Noting the changing demographics of her district, Comstock had been one of the never-Trumpers in the GOP, and it had probably saved her in 2016, but the handwriting was on the wall. Indeed, this past November she lost badly to the Democratic state legislator, Jennifer Wexton, by a vote of 56.2% to 43.7%.

Shortly after that election I received an email from one of my sons who lives in the Atlanta area now. He had found a web site that shows the ethnic breakdown of Brookfield Elementary School in Chantilly, which he attended as a sixth grader in 1983 when we had just arrived. On a pie chart, which you can find by scrolling down on the Great Schools web site, you can see that the largest ethnic group now attending the school is Hispanic at 40%. Next are Asians at 23%, then Whites at 20% and Blacks at 12%. My son can recall there being only one Hispanic student at the school in the half year he was there. I coached basketball in the very large Chantilly Youth Association for nine years, and I can’t recall a single Hispanic player.
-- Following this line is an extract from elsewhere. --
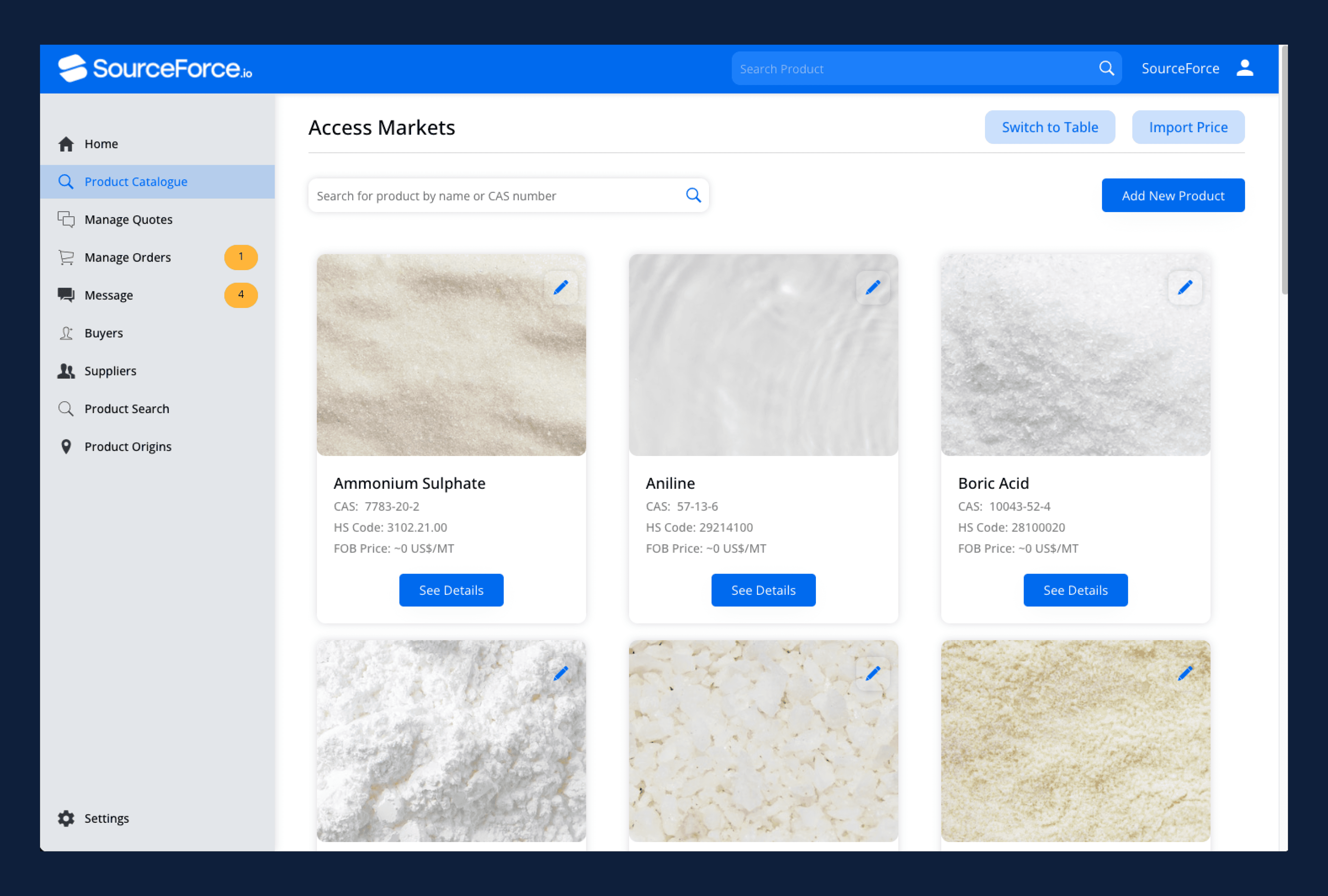
Task: Click the Import Price button
Action: pos(1187,127)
At this point, I thought I had the end of the Republican era in the district pretty well figured out. Call it the California factor. We had become just another Orange County. But then I thought of the normal walking or bike route I take through a big apartment complex to do grocery shopping. It is in the opposite direction from Brookfield Elementary School. When we first moved here it was just a big vacant field; I actually remember picking wild blackberries there. Then the apartments got built, and it was peopled mainly by the white folks who could afford it. These are not low-rent apartments. But just a day or so after I got my son’s email, I encountered a school bus at the apartment disgorging its load. The kids were all obviously from the local elementary school, which would be Greenbriar West, and except for a couple of whites, they all seemed to be Indian or Pakistani, something I had been noticing about the occupants of those apartments for quite a while.

That observation took me to the Great Schools site for Greenbriar West. Big surprise! 57% Asian, 24% White, and only 10% Hispanic and 4% Black. What a huge difference, and each within about equal walking distance of my residence!

At that point I went back to the Wikipedia page for the 10th District, and saw quickly that the Hispanic influx was not the primary demographic change that has caused the political change. There we see that the district is about 62% white and only 14% Hispanic, and there’s little doubt that the Hispanic voting rate is lower, so they’re still hardly a factor in the district. It would require a lot more detailed research than I have time for to completely document it, but I know what’s going on with respect to the voting change.. If you look at the map, you can see that the lion’s share of the district is to our northwest, and the most populated part of it is Loudoun County. That county is nothing like the native Virginian county it was when Republican Frank Wolf began his victory streak. It’s now just more of the urban sprawl of Washington, DC. That is to say, it is now classic U.S. coastal, urban blue-voter territory, or you might just call it, like the big enclave in Charlottesville to our south, Washington Post territory.

Great Schools?

So at this point we can dispense with the political topic that drew me into this demographic subject. The really interesting thing is what one can discover at these Great Schools web sites that my son had found. What a crazy ethnic quilt I have around me these days! Let’s look a little further. The next nearest elementary school is Lees Corner, and it’s hardly any further than the other two, to my north. That school has been built since we moved here. The dominant ethnic group there is still White, at 44%, as it was when the school was built. Asians are next, at 33%, and then Hispanics and Blacks at 11% and 4%, respectively. It looks a lot like Greenbriar West at the tail of the distribution, but with the Whites and Asians reversed at the top end.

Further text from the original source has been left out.